→ **EXERCISE DIRECTIONS**: Begin at the line containing "You are a GUI" and copy the material through its end, swapping "Analysis" for "Review" and leaving everything else unchanged. Include both the first and last lines, but leave out the pictures.

→ **ENTRIES PROVIDED**:
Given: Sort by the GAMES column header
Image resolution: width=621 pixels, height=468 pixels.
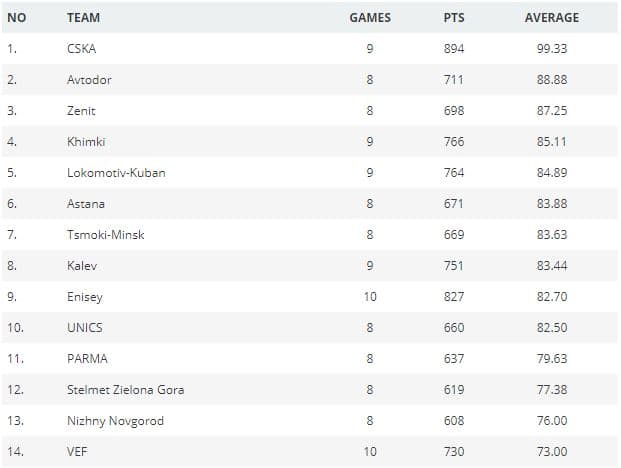Looking at the screenshot, I should coord(370,17).
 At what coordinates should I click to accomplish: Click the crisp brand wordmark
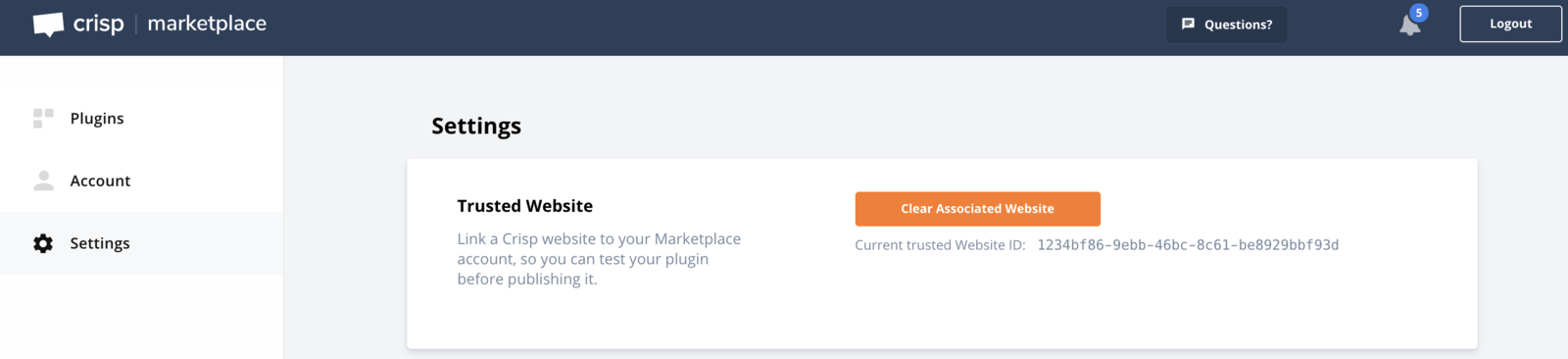pyautogui.click(x=98, y=25)
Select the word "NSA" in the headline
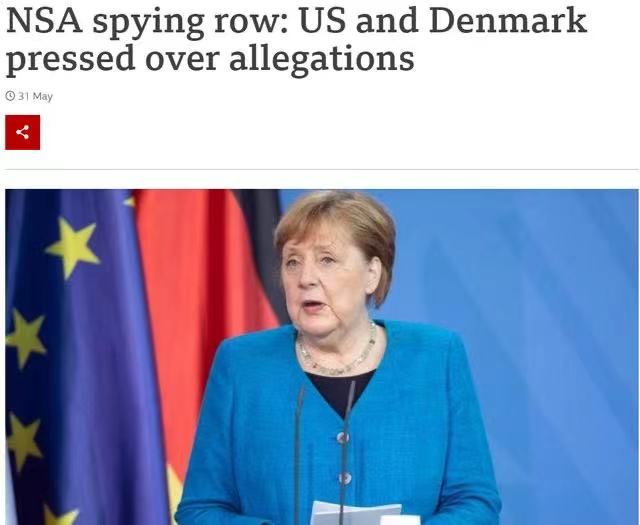The height and width of the screenshot is (525, 640). [44, 20]
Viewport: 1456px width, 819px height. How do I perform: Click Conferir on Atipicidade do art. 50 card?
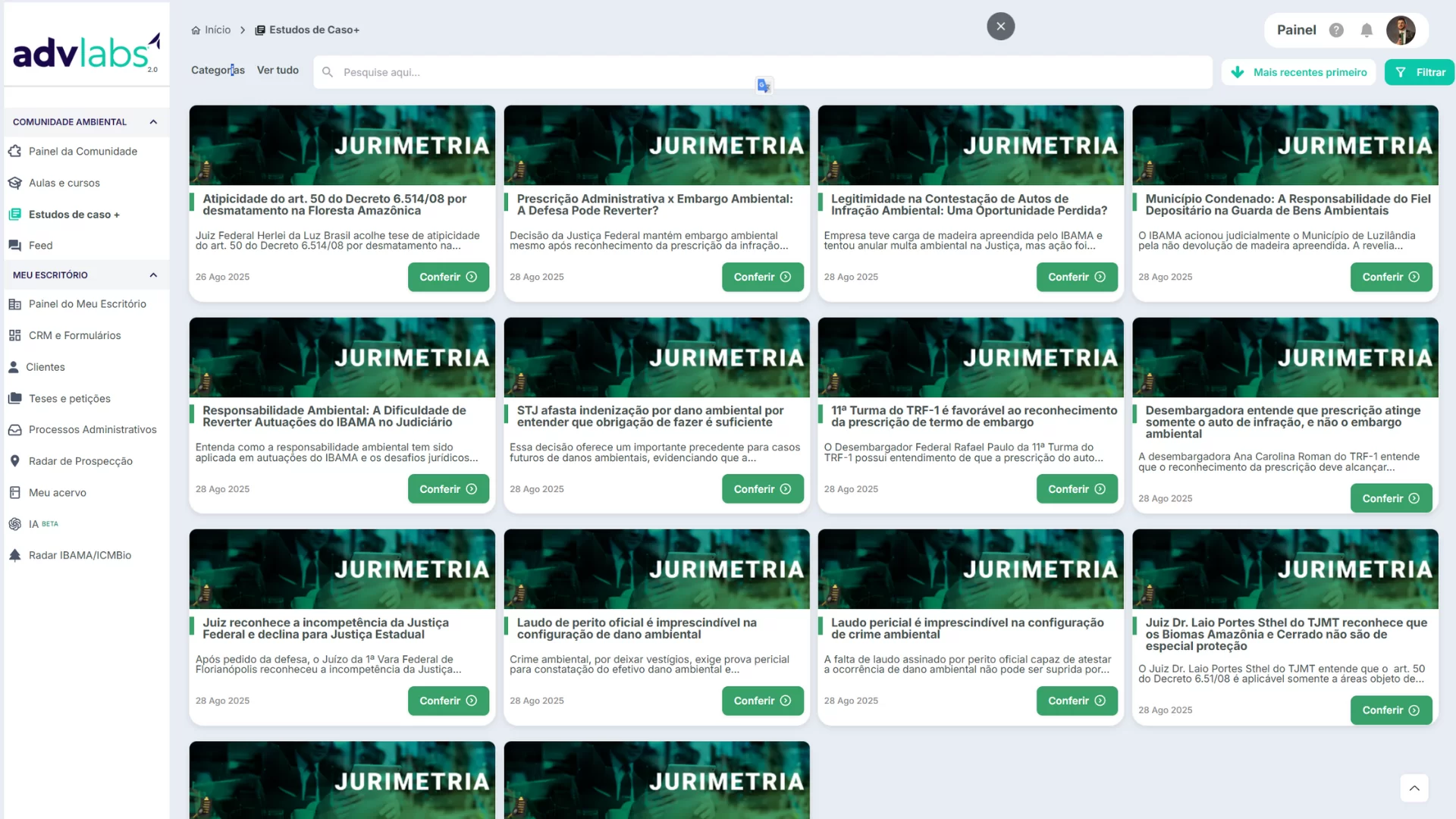coord(448,277)
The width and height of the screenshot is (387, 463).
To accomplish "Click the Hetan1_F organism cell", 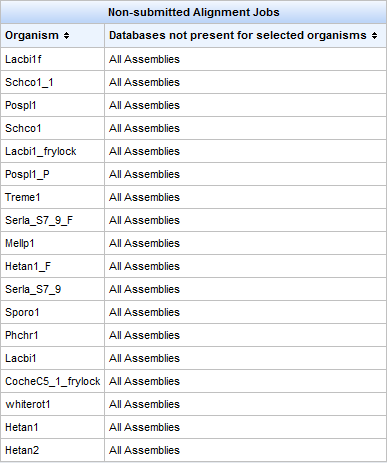I will pos(53,266).
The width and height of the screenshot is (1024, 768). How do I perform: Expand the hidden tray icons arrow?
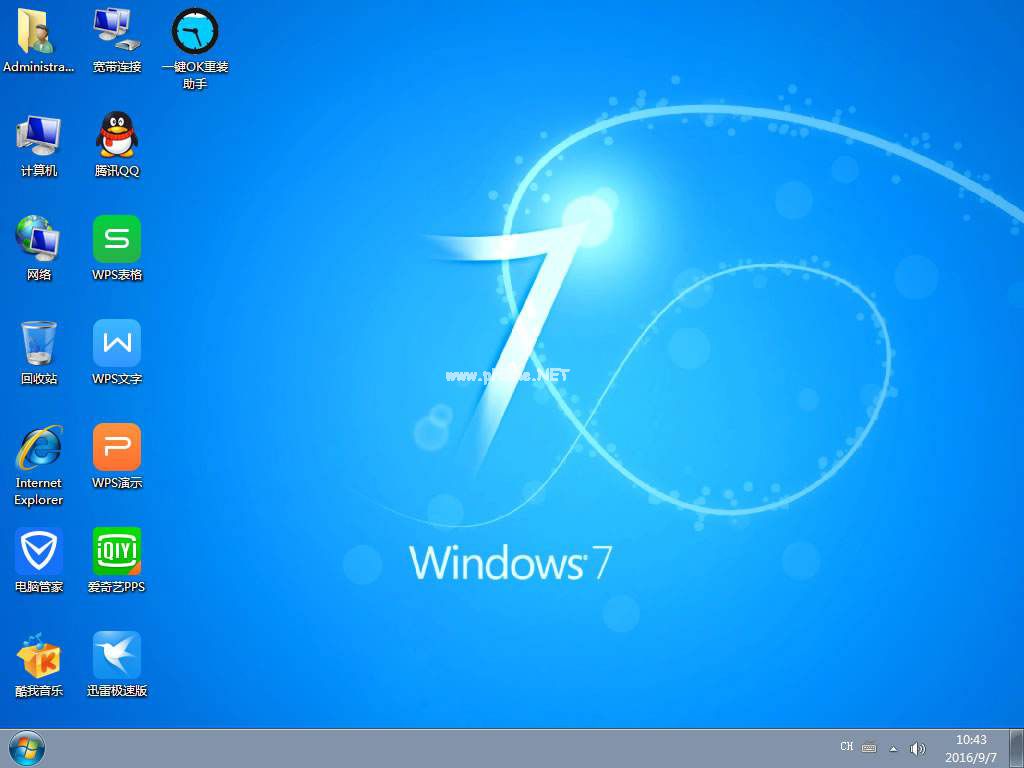(x=893, y=748)
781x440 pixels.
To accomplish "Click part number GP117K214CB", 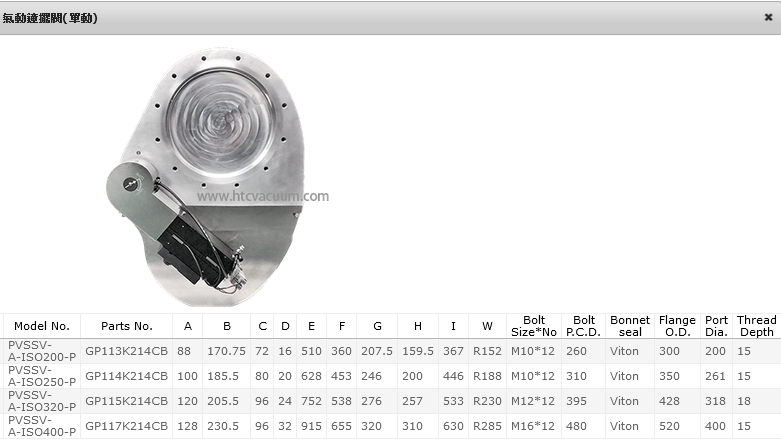I will (x=126, y=427).
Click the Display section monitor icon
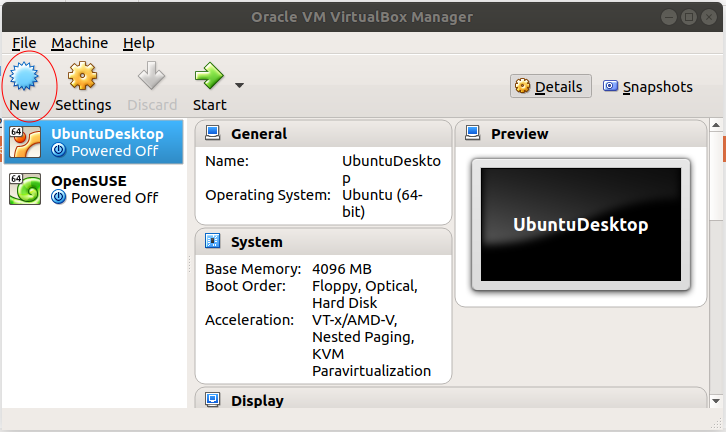 point(213,399)
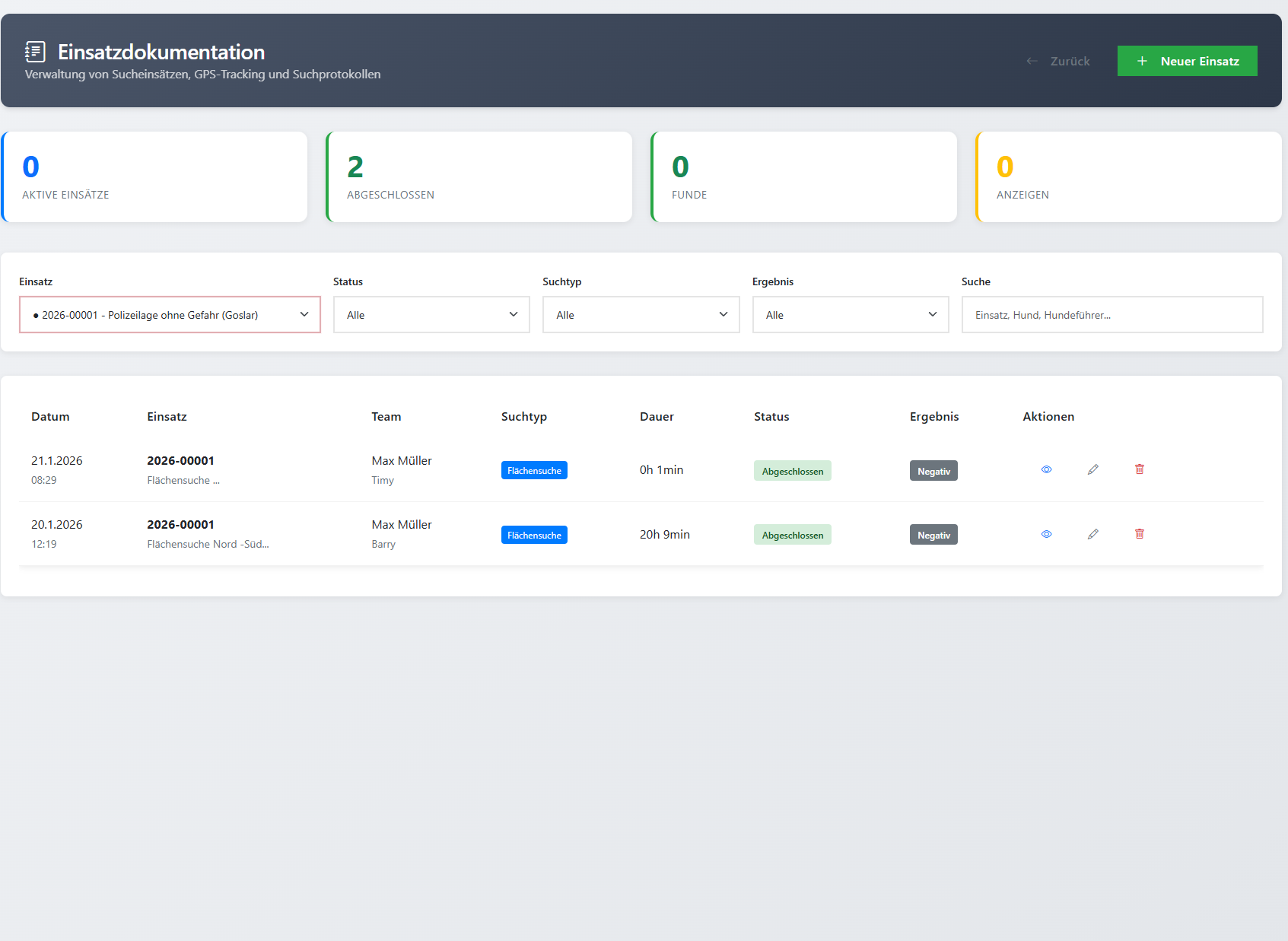
Task: Delete the 21.1.2026 Timy entry
Action: tap(1139, 469)
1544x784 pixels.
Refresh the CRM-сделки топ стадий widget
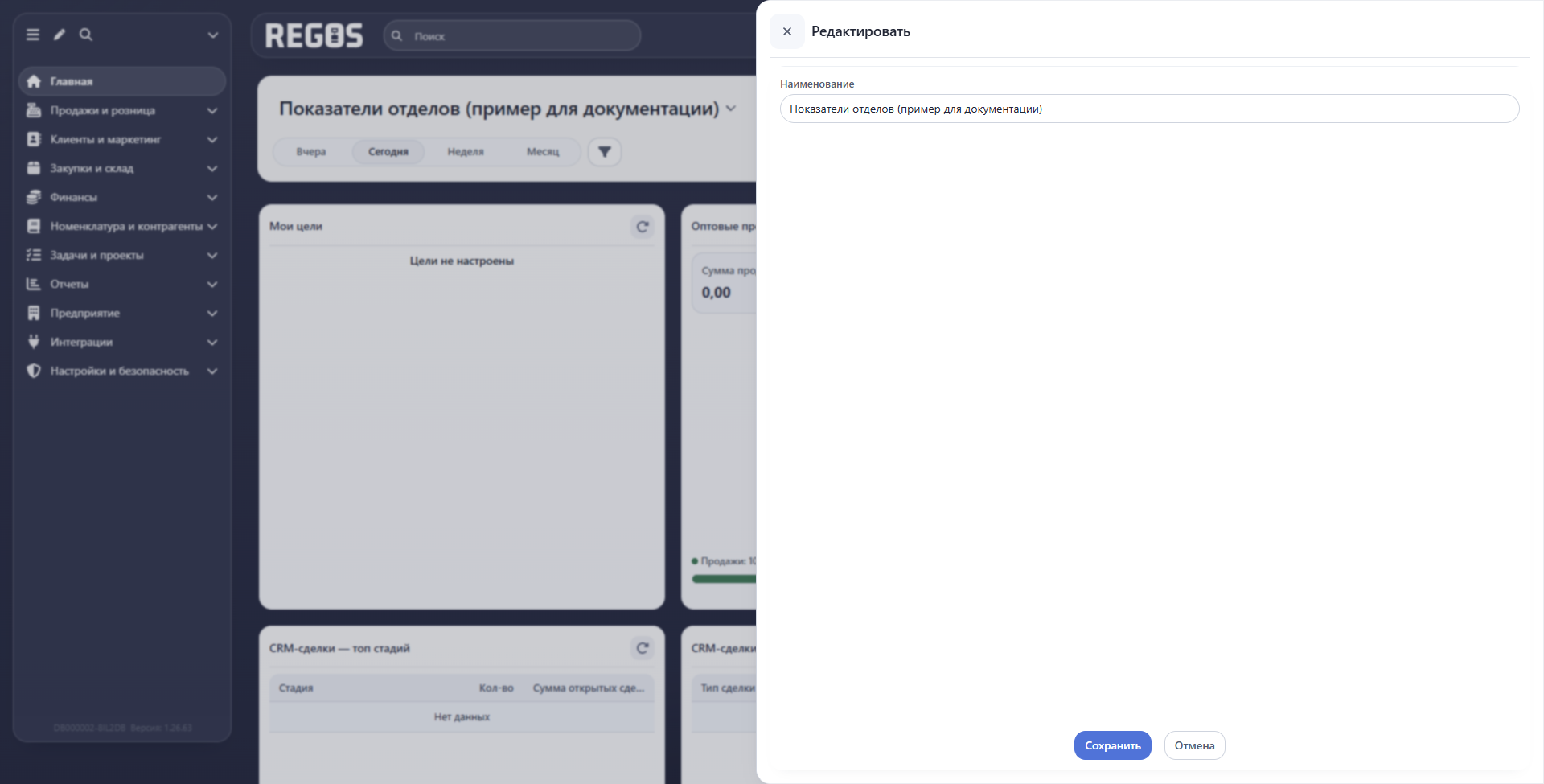[x=643, y=648]
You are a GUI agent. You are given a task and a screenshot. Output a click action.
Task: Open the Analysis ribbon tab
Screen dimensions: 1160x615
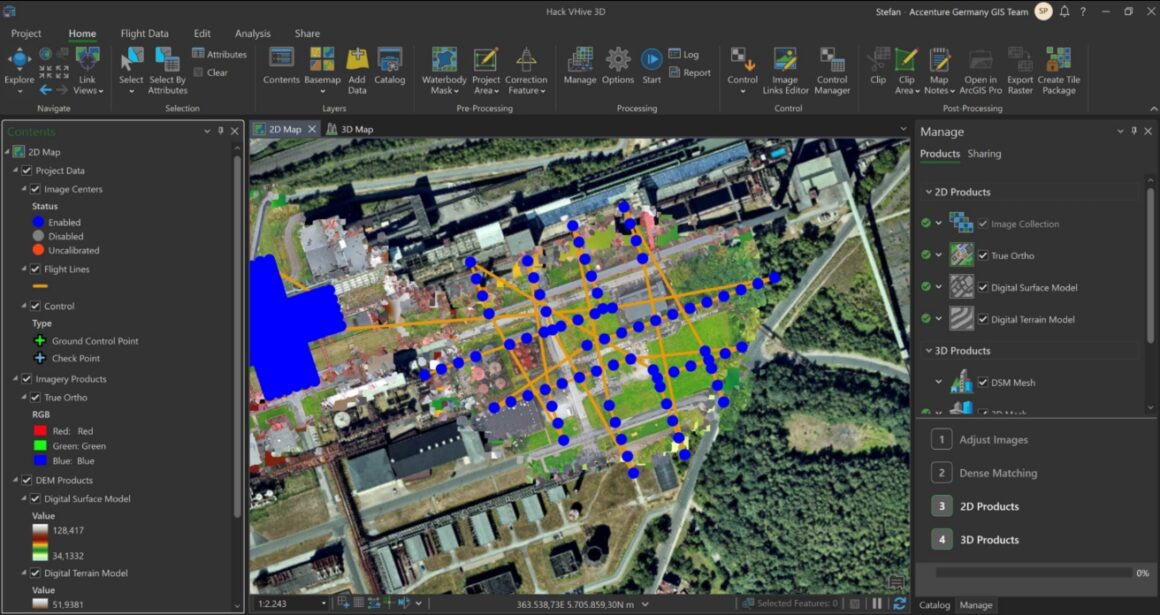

→ **TASK ANSWER**:
You are a GUI agent. You are given a task and a screenshot. Output a click action.
Task: Open the Review ribbon tab
Screen dimensions: 1160x615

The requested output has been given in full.